Last week, ABC7 San Francisco, proclaimed they had “uncovered another meat industry practice that will have you looking twice at the meat you eat.”

Maybe ABC7 discovered the Internet, or watched tape (Beta) from Australia.

The San Fran folks did find a meat company owner, who wouldn’t go on camera, saying gluing meat is common practice in the industry and the most glued product by far is filet mignon destined for the food service industry.

ABC7 says it confirmed this with an industry trade group that meat glue is common where filet mignon is served in bulk — at a restaurant, banquet, cafeteria or hotel.

The problem is the outside of a piece of meat comes in contact with a lot of bacteria making its way from slaughterhouse to table.

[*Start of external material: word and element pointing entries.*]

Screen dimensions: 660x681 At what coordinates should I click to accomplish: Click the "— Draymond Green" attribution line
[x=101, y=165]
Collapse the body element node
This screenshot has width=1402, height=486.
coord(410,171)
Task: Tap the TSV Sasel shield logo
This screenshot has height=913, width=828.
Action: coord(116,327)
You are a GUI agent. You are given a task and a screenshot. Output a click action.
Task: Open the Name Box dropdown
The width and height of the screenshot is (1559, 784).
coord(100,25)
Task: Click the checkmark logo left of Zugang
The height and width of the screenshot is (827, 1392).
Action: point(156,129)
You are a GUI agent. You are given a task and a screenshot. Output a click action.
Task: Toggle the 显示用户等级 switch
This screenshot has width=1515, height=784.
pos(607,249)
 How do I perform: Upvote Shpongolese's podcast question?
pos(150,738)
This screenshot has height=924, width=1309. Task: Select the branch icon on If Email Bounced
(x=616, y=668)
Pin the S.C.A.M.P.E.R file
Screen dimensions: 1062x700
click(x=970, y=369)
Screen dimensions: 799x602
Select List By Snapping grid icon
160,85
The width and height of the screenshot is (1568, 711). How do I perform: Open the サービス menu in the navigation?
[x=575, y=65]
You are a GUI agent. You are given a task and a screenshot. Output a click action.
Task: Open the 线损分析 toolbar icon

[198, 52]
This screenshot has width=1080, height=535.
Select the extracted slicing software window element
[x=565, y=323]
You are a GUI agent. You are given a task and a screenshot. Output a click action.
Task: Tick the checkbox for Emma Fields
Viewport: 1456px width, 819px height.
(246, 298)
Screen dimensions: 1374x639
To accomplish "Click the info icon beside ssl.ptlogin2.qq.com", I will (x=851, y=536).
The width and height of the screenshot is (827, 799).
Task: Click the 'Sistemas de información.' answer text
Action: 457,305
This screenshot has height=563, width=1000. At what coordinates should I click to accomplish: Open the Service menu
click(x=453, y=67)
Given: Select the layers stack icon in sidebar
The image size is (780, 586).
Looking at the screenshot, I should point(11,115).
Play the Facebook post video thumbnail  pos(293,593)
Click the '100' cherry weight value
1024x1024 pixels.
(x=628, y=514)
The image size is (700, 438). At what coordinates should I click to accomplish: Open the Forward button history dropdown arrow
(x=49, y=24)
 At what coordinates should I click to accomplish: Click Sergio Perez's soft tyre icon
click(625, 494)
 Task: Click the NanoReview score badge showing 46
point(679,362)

Usually cooking a steak on the outside will kill all that off. The center of a single cut of steak is sterile, that’s why you can eat it rare. But glue pieces of meat together and now bacteria like E. coli could be on the inside.

In the U.S., such an additive has to be labeled at retail – in really, really tiny print that I can’t read, even with my old-man glasses – but what about at a restaurant or a banquet hall?

"You bring up a valid point, and you know they may not see the label, but what they ought to do if they have concerns, and we understand that consumers, they want to understand where there food is coming from, they should ask their wait staff," says Dr. Betsy Booren of the American Meat Institute.

Janet Riley, a spokeswoman for the American Meat Institute told msnbc.com, “There’s just no way that gluing chunks of chuck meat together is going to give you filet mignon.”

It likely wouldn’t make economic sense for restaurants to go to the time and trouble to stick together scraps of meat, given the cost of the transglutaminase, which runs about $40 a pound wholesale, much more than any stew meat they might use.

“I don’t know where that would be happening; it would be a very expensive thing to do,” said Randall K. Phebus, an associate professor of animal sciences and industry at Kansas State University who specializes in food safety.